12 de dezembro de 2014

Esterqueira - inovação tecnológica desenvolvida por família agricultoras é tema de intercâmbio em Areial

Na manhã de hoje (11), cerca de 20 agricultores e agricultoras do Coletivo Regional das Organizações da Agricultura Familiar e do Polo da Borborema participaram de uma visita de intercâmbio sobre manejo da fertilidade do solo e da produção de adubo orgânico, a partir do uso de esterqueira, no município de Areial, Paraíba.

No intercâmbio os visitantes conheceram as experiências da família de Carlos Marcelino (conhecido como Carlinhos) e Josélia da Silva, no sítio Furnas e da família de Maria Aparecida e José Nivaldo (conhecido como Niva), no Sítio Arara.

Durante a visita a experiência da família de seu Carlinhos e Dona Josélia, foi apresentado um conjunto de cartazes que explicavam passo a passo a experimentação com uso da esterqueira na propriedade. Ano passado foi desenvolvido na propriedade um estudo que constatou alguns aspectos qualitativos e quantitativos em relação ao uso do esterco direto no solo, após passar pela esterqueira e da adubação verde, no caso do estudo, com a gliricídia.

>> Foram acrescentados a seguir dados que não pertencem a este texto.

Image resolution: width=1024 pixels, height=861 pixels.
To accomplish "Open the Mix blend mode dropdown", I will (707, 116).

Os resultados foram significativos. Em todas as avaliações a adubação com a gliricídia proporcionou a melhor produção do milho, seja das sementes, seja da palha. Em seguida, também foi comprovado que o esterco após a decomposição na esterqueira garante a melhor adubação para o solo. Os visitantes ficaram admirados com os resultados da pesquisa.

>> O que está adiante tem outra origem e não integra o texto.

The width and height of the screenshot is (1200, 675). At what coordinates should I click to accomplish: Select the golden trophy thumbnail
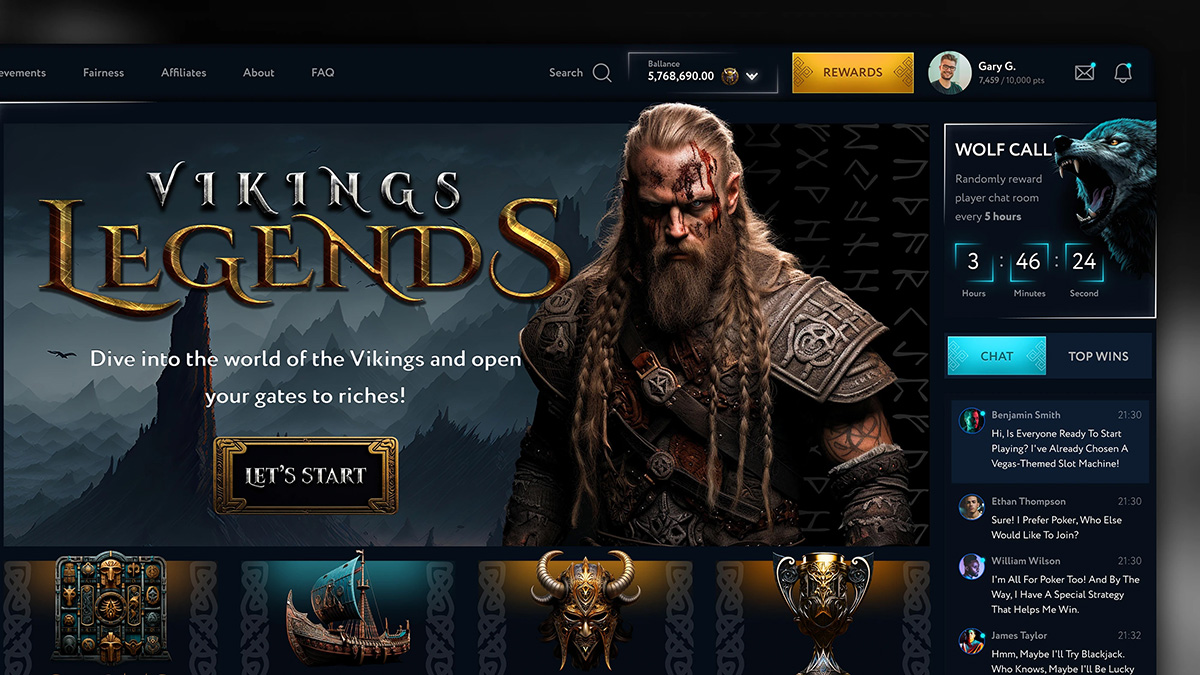tap(822, 610)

A esterqueira é uma nova tecnologia, desenvolvida pelas famílias agricultoras da região da Borborema na Paraíba, como estratégia para conservar e melhor aproveitar o esterco produzido pelos animais. Trata-se de uma alternativa de pouco custo financeiro que permite melhorar sua qualidade e preservar os nutrientes do esterco durante o processo de decomposição, garantindo ainda seu melhor aproveitamento.

Emanuel Dias, engenheiro agrônomo da AS-PTA, fala que a inovação surgiu a partir da experimentação dos próprios agricultores, buscando formas de melhorar a qualidade do esterco, que utilizado direto no solo, não rendia e algumas vezes queimavam as plantas. “O agricultor já fazia o composto aproveitando as sombras das árvores, através do projeto Terra Forte, conseguimos desenvolver esse modelo de esterqueira, que propicia facilitar o trabalho de carregar esterco e descarregar a compostagem”, afirmou Emanuel.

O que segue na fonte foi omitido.